As a child, I LOVED the summer because it meant I could spend time outside. I have fresh memories of safely investigating worms and ant mounds and enjoying the smells from my grandmother’s rose garden. Being outdoors brought me peace, and as I’ve grown older and spoken to others, I was not alone. Some of our best memories can happen in the great outdoors. There’s just something special about immersing yourself in nature, realizing that you are a part of a much greater whole. And the great news is that as youth development professionals, we can encourage youth to venture outside and explore the natural beauty that surrounds them while engaging in impactful and safe outdoor recreation!
Outdoor social recreation are activities that take place outside (e.g., hiking/nature walks, paddling with kayaks, canoes or paddleboards, birding, gardening, camping, rock climbing, horseback riding, fishing, nature photography, etc.) and can be used to nurture social-emotional skills. Youth can strengthen their own emotional wellness when they use time in nature for reflection, play, or stress management.
To help Clubs and Youth Centers safely explore the outdoors and ensure youth have engaging experiences, BGCA (in partnership with L.L.Bean) created the Outdoor Social Recreation Playbook, which everyone can access on ClubPrograms.org! The playbook shares tips and strategies to help plan, implement, and assess outdoor learning experiences for youth. There are LOTS of great ideas whether you are a youth development professional or you manage an out-of-school time site or program.
Here are three of the most important tips to keep in mind when you program with youth outdoors:
- Water is the only drink allowed in the outdoor learning space.
Water is the best choice in outdoor spaces. When playing and exploring outdoors, it’s important to stay hydrated, especially in the hot temperatures. In case of spills, water has less of a chance of polluting habitats in comparison to juices and soft drinks. So, make sure to keep those water bottles filled! Learn more about Heat Safety in this ClubX Blog post.
- Do not touch or directly interact with wildlife – only observe it from a safe distance.

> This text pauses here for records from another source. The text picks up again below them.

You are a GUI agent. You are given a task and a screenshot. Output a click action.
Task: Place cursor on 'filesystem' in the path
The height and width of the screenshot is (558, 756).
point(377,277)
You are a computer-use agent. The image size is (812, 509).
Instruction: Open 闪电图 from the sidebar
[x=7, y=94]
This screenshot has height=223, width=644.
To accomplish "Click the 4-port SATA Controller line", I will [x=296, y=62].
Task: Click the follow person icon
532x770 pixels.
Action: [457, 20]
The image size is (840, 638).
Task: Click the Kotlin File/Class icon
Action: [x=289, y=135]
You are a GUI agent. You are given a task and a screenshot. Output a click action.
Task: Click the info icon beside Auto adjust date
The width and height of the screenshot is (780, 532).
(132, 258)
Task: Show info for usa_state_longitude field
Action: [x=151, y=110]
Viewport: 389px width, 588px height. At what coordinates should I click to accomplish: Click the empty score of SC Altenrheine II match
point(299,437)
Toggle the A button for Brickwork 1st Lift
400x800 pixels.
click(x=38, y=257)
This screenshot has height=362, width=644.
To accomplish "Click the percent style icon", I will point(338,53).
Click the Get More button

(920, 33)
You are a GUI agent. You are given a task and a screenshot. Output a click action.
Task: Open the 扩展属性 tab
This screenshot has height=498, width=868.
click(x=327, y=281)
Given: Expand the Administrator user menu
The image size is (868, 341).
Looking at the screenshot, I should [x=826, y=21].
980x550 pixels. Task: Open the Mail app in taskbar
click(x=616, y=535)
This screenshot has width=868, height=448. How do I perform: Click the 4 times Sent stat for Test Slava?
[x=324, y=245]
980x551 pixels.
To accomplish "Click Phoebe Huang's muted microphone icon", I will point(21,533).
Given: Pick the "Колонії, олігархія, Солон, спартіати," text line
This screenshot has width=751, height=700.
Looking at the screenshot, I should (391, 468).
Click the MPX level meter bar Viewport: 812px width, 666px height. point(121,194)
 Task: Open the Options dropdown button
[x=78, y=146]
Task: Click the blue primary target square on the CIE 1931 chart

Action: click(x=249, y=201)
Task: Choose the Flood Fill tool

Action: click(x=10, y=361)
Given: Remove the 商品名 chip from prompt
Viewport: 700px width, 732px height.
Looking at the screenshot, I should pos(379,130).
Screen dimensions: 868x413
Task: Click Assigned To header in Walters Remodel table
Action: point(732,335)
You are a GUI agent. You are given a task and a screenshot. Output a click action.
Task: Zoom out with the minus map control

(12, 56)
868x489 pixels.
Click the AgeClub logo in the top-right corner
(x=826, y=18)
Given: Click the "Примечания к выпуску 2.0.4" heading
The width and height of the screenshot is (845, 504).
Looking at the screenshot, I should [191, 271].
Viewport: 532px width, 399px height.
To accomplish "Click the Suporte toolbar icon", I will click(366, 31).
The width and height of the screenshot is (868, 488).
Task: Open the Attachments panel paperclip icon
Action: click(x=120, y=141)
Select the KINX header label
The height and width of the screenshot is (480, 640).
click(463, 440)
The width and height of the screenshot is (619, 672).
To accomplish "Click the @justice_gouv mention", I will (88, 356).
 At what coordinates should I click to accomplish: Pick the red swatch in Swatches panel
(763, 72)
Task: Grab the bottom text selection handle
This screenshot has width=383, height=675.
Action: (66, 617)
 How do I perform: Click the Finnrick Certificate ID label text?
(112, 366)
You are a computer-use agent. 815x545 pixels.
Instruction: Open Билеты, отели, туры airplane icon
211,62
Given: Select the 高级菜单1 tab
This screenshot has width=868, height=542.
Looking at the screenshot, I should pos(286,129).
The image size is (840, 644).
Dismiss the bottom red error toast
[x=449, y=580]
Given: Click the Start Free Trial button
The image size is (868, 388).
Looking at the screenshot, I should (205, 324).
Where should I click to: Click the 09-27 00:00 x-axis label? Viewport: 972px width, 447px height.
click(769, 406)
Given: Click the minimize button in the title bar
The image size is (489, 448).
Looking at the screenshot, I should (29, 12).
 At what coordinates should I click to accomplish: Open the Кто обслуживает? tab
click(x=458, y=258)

Remember to respect wildlife, which includes both plants and animals. Disturbing wildlife can unintentionally lead to habitat destruction and approaching animals in the wild can cause them stress. It is also important to be mindful that some species of plants and animals can be toxic or carry transferrable diseases. So, watch from a distance, take photos, but steer clear of direct contact. Younger youth may need more reminders about this. Be sure to explain the first time you give a behavioral direction, for example say, “As we walk, please do not touch or pick up any plants or flowers, because sometimes they can be harmful to people, plus we want to leave the plants to do their jobs.”
- Place trash in trash receptacles and practice “Leave No Trace.”
“Leave No Trace” is a set of seven guiding principles that inform how to have the lowest impact on the natural world when exploring the outdoors. One of the principles includes disposing of trash properly. Humans generate tons of trash each day, and when not properly disposed of, it can increase pollutants in the environment. Check ahead of time whether there are trash cans in your designated outdoor space, and if not, be sure to bring trash bags with you to collect any trash. Leave No Trace also features activities to run with youth and staff training on environmental stewardship.
Boys & Girls Club staff can access the entire Outdoor Sports Recreation Playbook on ClubPrograms.org. The Outdoor Social Recreation Playbook was designed to be an entry point to creating high-quality youth development opportunities in outdoor learning spaces by presenting foundational practices for staff to implement on a regular basis.